The data-link layer facilitates the delivery of frames within the same network. It also facilitates the flow and error control of the data frames. The flow of the data can be controlled through the data rate. Also, the errors in the data transmission and faulty data frames can be detected and retransmitted using the checksum bits in the header information.
3. Internet Layer
The Internet layer of the TCP/IP model is approximately the same as the Network layer of the OSI model. It deals with data in the form of datagrams or data packets. This layer mainly performs the logical addressing of the data packets by adding the IP(Internet Protocol) address to it. The IP addressing can be done either by using the Internet Protocol Version 4(IPv4) or Internet Protocol Version 6(IPv6).

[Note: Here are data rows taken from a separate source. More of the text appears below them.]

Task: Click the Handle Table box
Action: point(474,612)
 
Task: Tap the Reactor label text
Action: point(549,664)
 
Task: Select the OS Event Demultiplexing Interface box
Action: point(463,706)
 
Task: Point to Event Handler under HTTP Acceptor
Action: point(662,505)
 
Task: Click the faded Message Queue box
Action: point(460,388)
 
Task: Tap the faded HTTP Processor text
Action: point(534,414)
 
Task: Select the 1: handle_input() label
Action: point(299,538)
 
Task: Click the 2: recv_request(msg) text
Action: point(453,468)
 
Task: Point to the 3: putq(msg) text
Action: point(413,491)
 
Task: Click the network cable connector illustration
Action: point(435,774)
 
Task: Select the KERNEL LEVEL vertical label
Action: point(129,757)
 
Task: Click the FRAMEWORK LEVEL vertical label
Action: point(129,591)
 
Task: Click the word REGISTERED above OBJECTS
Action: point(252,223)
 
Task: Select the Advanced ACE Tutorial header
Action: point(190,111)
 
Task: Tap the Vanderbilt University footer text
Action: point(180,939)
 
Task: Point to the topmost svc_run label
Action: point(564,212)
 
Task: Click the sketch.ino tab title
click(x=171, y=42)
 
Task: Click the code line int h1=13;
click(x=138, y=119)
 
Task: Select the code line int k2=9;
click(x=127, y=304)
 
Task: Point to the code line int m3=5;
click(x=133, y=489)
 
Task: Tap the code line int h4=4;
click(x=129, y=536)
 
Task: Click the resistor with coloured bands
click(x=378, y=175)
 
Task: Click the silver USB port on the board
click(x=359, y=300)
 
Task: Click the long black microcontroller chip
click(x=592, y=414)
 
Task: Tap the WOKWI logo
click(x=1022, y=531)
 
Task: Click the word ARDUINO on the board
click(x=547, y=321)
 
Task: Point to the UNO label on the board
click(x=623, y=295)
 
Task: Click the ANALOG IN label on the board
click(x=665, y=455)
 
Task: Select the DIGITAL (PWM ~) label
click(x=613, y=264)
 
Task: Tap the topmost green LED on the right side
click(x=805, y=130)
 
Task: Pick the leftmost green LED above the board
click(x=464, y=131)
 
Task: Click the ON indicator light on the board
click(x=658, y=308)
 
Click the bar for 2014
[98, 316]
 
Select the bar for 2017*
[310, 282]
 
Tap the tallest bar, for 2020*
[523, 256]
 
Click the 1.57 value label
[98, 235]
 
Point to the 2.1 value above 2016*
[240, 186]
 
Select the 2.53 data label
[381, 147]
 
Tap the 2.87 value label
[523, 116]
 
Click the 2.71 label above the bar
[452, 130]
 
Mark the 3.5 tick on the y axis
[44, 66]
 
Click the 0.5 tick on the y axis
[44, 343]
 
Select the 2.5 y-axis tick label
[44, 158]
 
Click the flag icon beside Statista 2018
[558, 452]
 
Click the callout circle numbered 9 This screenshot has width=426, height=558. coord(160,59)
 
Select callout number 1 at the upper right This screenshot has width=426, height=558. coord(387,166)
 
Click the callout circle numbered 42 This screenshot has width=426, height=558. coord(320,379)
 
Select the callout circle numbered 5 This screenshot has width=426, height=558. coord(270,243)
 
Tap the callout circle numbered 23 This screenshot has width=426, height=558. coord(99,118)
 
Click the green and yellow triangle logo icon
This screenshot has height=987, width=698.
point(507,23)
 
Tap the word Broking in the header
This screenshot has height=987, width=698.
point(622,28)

The Internet layer also performs routing of data packets using the IP addresses. The data packets can be sent from one network to another using the routers in this layer. This layer also performs the sequencing of the data packets at the receiver's end. In other words, it defines the various protocols for logical transmission of data within the same or different network. The protocols that are used in the Internet layer are IP(Internet Protocol), ICMP(Internet Control Message Protocol), IGMP(Internet Group Management Protocol), ARP(Address Resolution Protocol), RARP(Reverse Address Resolution Protocol), etc.
4. Transport Layer
The Transport layer is the fourth layer of the TCP/IP model. It deals with data in the form of data segments. It mainly performs segmentation of the data received from the upper layers. It is responsible for transporting data and setting up communication between the application layer and the lower layers. This layer facilitates the end-to-end communication and error-free delivery of the data. It also facilitates flow control by specifying data rates. The transport layer is used for process-to-process communication with the help of the port number of the source and the destination.
The Transport layer facilitates the congestion control using the following protocols:
- TCP: TCP stands for Transmission Control Protocol. It is a connection-oriented protocol. It performs sequencing and segmentation of data. It also performs flow and error control in data transmission. There is an acknowledgement feature in TCP for the received data. It is a slow but reliable protocol. It is suitable for important and non-real time data items.
- UDP: UDP stands for User Datagram Protocol. It is a connection-less protocol. It does not perform flow and error control in data transmission. There is no acknowledgement feature in UDP for the received data. It is a fast but unreliable protocol. It is suitable for real-time data items.
5. Application Layer
The Application layer in the TCP/IP model is equivalent to the upper three layers(Application, Physical, and Session Layer) of the OSI model. It deals with the communication of the whole data message. The Application layer provides an interface between the network services and the application programs. It mainly provides services to the end-users to work over the network. For Example, file transfer, web browsing, etc. This layer uses all the higher-level protocols like HTTP, HTTPS, FTP, NFS, DHCP, FMTP, SNMP, SMTP, Telnet, etc.
The application layer helps in setting up and managing the network connections. It also checks for the user's program authentication and authorization for the data. It also performs some complex operations like data translation, encryption and decryption, and data compression. The application layer synchronizes the data at the sender's and the receiver's end. In other words, it is the topmost layer and defines the interface for application programs with transport layer services.
This is all about the TCP/IP model, its various layers and their functionalities. Hope you learned something new today. That's it for this blog.